Opinion
No. 2009-08604.
February 8, 2011.
Appeal by the defendant from a resentence of the County Court, Nassau County (Kase, J.), imposed September 1, 2009, which, upon the granting of his motion pursuant to CPL 440.20 to set aside a sentence of the same court (Winick, J.) imposed March 25, 1987, upon his conviction of sodomy in the first degree, upon a jury verdict, resentenced him as a persistent felony offender.
Michael O'Brien, Syosset, N.Y., for appellant.
Kathleen M. Rice, District Attorney, Mineola, N.Y. (Douglas Noll and Joanna Hershey of counsel), for respondent.
Before: Skelos, J.P., Covello, Balkin and Austin, JJ.
Ordered that the resentence is affirmed.
On March 25, 1987, after the defendant was convicted at a jury trial of having forcibly sodomized another inmate at the Nassau County Correctional Center ( see Penal Law former § 130.50 [1]), he was sentenced as a persistent violent felony offender to an indeterminate prison term of 25 years to life.

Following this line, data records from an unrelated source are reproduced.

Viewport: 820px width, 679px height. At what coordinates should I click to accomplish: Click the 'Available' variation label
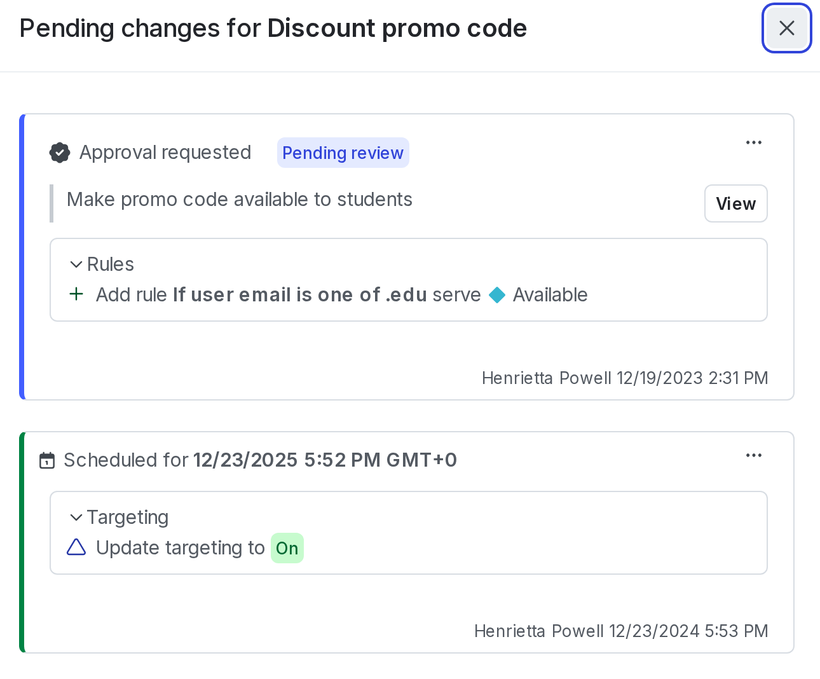click(550, 295)
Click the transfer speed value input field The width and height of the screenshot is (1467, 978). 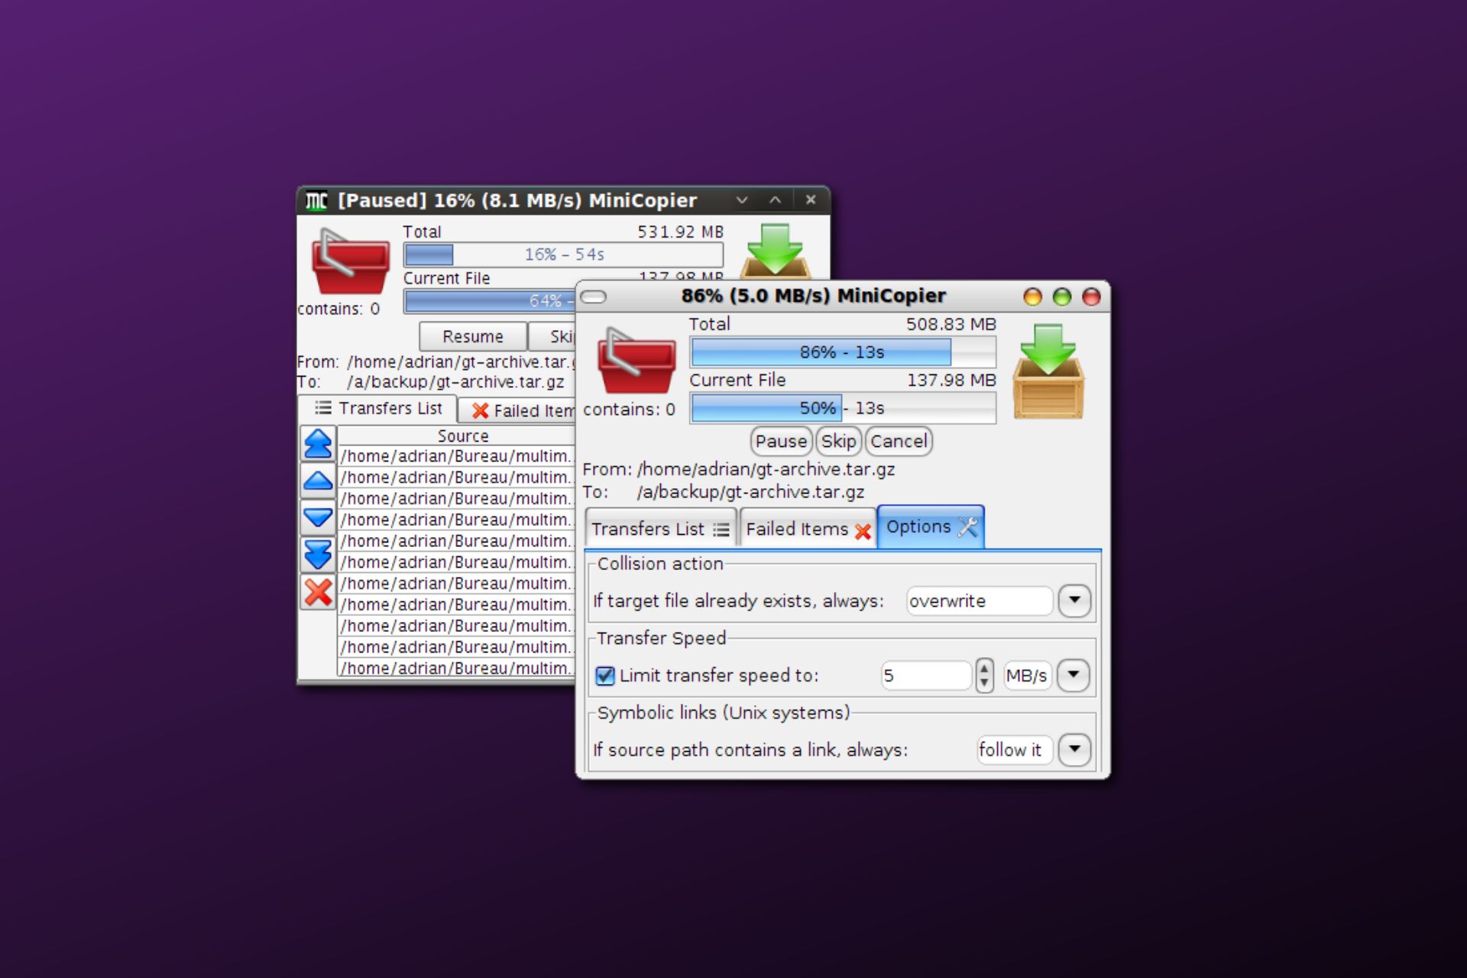point(926,675)
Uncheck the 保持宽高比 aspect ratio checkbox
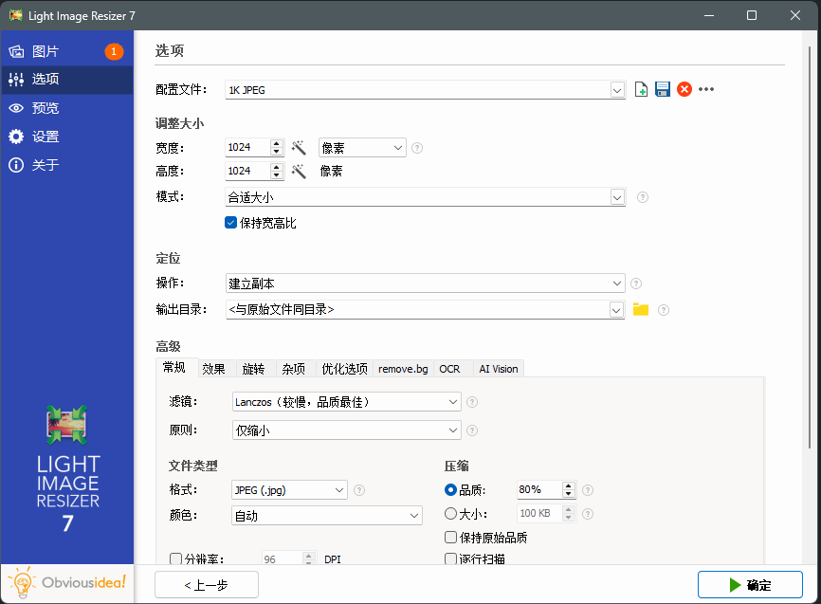Screen dimensions: 821x604 tap(230, 223)
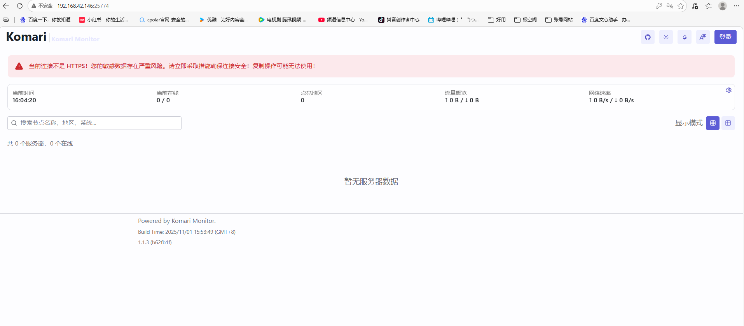Viewport: 744px width, 326px height.
Task: Open the language switcher icon
Action: pyautogui.click(x=702, y=37)
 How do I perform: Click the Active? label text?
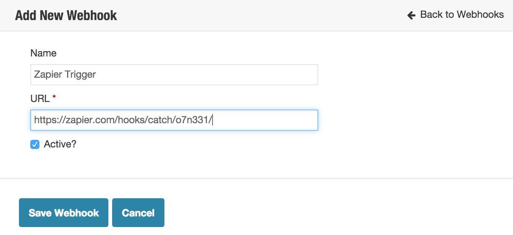(60, 144)
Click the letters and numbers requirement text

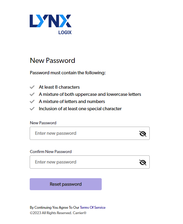point(72,102)
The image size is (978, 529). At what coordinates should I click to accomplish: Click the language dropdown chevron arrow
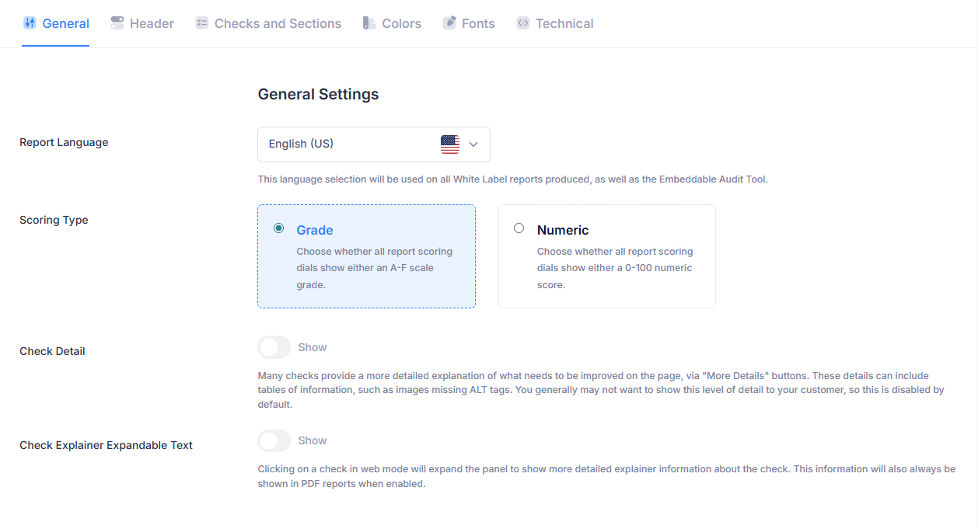click(x=473, y=144)
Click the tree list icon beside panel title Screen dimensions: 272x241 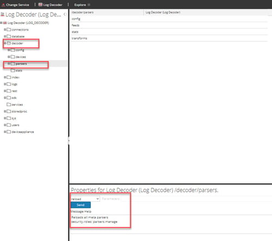(x=2, y=14)
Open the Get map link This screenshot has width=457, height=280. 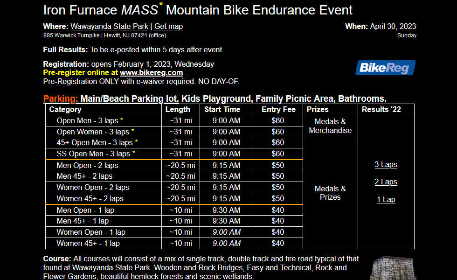pyautogui.click(x=168, y=27)
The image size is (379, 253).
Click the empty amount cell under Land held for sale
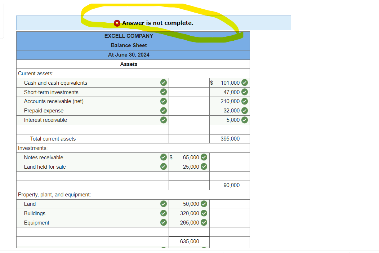[189, 176]
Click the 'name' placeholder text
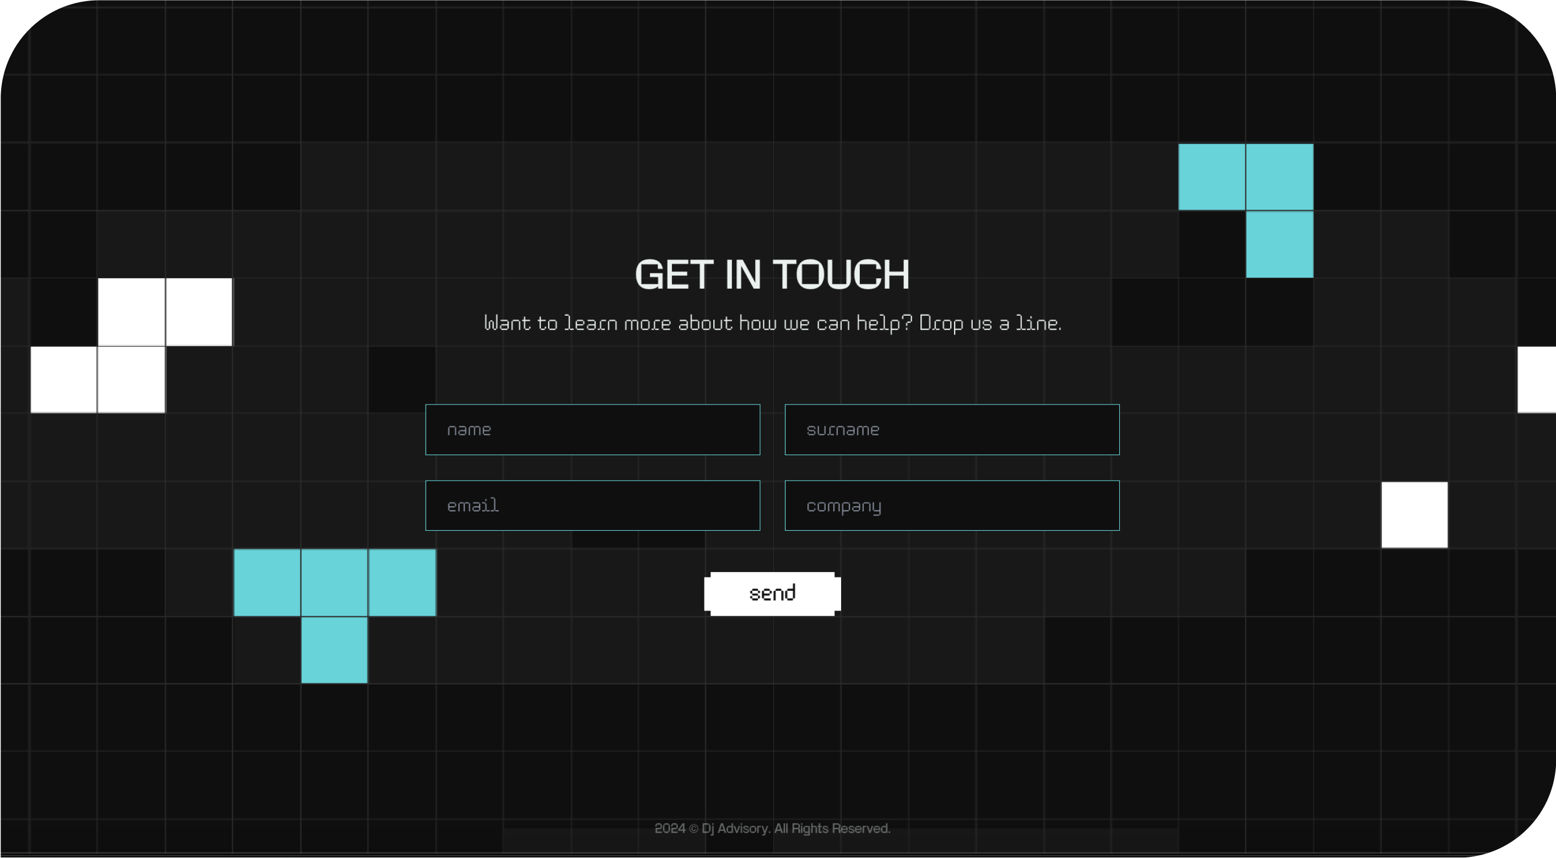 469,430
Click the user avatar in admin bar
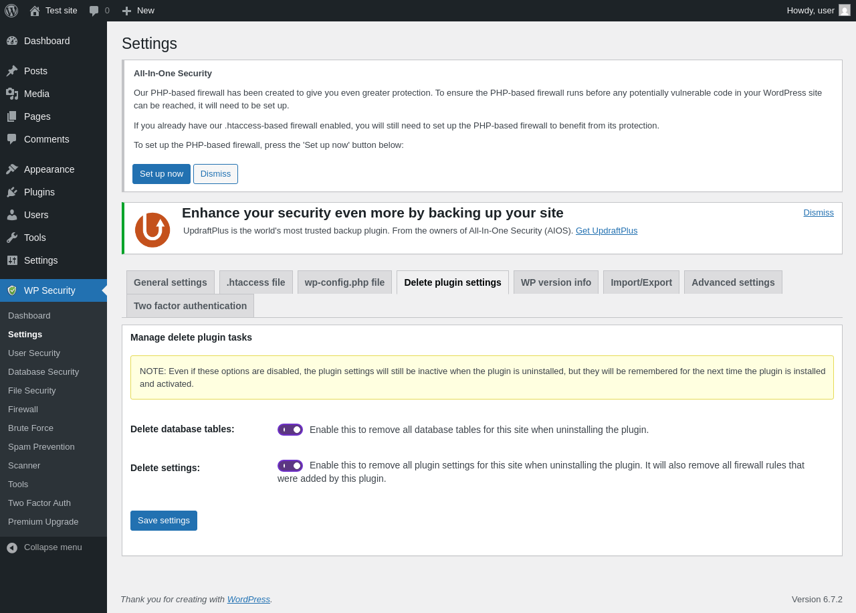The image size is (856, 613). 845,11
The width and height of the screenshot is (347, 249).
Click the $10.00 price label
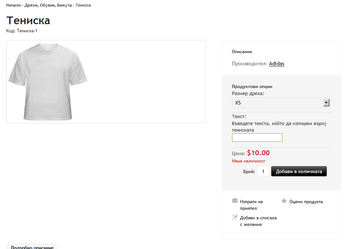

In February 2009, upon the People's concession that the predicate offenses were not violent felonies and that the defendant had thus improperly been sentenced as a persistent violent felony offender, the County Court granted the defendant's motion to set aside the sentence pursuant to CPL 440.20. Upon inquiry into the defendant's history and character, the County Court determined that the defendant should be resentenced as a persistent felony offender, and it resentenced him to an indeterminate prison term of 20 years to life.
The defendant's contention that New York's persistent felony offender statutes violate the Sixth Amendment right to trial by jury is without merit ( see People v Bell, 15 NY3d 935, 936; People v Battles, 16 NY3d 54, 59; People v Quinones, 12 NY3d 116, 128-131, cert denied 558 US ___, 130 S Ct 104; People v Rivera, 5 NY3d 61, 66, cert denied 546 US 984; People v Rosen, 96 NY2d 329, 335, cert denied 534 US 899).